Un astre s’est rebellé contre moi, déchaînant sur moi le vide qui le séparait des autres étoiles.

C’est au travers de ce vide que je parle. Tu ne peux pas comprendre, William. Ce que tu ne peux m’apporter. Le concret de nous deux. L’étendue de nos corps sur ce qu’il nous restera toujours de désir, comme j’ai envié l’expression de tes sourires, jusqu’aux commissures de tes lèvres, pour que nous ayons tous les deux le même sourire. Devant les autres.

Tu ne m’aimes pas.

Comme j’ai espéré ton retour autrement, que tu me reviennes amoureux de moi, jusqu’à ce que nous soyons achevés. Je n’en ai rien dit. Ce n’est pas la maison de mon enfance qui m’appelle, c’est l’existence d’un autre homme qui serait exactement identique à toi, mais aussi exactement différent de toi. Loin des garçons violets comme toi. Tu ne peux pas comprendre, William.

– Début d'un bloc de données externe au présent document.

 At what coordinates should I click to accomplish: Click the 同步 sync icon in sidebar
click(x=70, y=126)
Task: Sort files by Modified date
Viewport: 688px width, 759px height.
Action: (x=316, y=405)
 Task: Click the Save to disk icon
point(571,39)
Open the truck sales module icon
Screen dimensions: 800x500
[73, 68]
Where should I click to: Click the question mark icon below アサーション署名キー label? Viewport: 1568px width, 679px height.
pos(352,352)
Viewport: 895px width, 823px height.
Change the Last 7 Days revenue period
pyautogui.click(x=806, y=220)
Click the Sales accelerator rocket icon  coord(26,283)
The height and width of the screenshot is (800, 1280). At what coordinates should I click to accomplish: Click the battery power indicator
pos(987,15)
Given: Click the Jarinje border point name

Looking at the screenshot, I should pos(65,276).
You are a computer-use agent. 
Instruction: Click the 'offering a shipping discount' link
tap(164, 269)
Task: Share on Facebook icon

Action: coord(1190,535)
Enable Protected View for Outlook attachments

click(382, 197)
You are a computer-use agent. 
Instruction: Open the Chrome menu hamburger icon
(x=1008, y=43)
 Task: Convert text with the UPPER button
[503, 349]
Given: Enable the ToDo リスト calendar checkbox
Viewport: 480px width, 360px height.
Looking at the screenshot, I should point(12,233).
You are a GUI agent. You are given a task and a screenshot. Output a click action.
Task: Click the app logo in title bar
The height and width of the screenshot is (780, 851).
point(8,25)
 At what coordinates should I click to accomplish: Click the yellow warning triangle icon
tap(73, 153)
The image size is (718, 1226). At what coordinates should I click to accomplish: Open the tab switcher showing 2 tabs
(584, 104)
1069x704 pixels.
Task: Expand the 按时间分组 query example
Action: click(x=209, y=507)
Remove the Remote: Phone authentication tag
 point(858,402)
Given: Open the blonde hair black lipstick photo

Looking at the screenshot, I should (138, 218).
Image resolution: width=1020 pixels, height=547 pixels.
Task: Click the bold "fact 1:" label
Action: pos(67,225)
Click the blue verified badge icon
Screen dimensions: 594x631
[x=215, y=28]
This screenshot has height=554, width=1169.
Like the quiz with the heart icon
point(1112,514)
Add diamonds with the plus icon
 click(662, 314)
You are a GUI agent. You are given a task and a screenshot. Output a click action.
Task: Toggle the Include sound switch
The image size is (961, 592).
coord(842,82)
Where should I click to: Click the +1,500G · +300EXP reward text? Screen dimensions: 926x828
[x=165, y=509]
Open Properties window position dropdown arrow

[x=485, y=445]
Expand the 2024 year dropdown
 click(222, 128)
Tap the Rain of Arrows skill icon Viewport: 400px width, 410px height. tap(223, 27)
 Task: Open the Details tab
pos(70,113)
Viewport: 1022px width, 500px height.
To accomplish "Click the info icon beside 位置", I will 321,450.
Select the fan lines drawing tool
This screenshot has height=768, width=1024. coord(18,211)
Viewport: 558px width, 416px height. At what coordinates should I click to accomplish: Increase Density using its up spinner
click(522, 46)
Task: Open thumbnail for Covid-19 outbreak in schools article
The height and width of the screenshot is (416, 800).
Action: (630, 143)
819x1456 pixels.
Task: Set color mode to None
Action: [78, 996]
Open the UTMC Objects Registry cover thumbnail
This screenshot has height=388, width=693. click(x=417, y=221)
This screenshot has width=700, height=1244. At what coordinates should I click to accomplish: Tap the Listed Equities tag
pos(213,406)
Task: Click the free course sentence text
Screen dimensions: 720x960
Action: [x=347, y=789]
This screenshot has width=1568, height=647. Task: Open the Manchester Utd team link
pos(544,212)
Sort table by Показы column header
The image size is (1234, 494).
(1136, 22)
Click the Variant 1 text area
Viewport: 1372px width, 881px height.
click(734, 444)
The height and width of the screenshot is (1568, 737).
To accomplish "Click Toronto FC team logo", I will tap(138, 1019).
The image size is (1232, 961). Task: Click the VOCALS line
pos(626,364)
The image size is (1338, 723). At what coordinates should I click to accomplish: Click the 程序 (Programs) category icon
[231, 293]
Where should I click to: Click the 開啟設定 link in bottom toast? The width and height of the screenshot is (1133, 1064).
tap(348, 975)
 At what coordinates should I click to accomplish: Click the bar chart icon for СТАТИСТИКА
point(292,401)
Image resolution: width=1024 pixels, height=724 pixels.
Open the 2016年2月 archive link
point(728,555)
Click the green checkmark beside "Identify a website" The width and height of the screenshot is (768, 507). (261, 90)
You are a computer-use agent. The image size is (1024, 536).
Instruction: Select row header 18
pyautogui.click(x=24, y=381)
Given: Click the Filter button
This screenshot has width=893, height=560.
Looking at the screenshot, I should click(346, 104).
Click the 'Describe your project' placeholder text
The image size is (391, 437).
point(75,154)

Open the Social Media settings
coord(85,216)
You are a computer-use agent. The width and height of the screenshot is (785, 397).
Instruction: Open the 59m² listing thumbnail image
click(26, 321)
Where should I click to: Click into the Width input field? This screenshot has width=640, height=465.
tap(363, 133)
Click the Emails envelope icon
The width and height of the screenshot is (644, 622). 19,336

La frénésie que je cherche est une passion qui ne cessera pas. Une passion qui puisse exister autant dans l’amour que j’entends que dans celui que tu n’entends pas. Tu ne peux pas comprendre. Je ne veux pas que la frénésie me frôle, je veux l’avaler dans tous ses frissons et y vivre ma vie. Et que le vide de toi se comble de lui-même. Par le plus franc des baisers.

Pour le premier enfant que j’aurai,
Mes instincts de mère m’ont appelée.
Au plus vide de mon ventre.

S’il faut que je te quitte, je le ferai pour que tu m’aimes.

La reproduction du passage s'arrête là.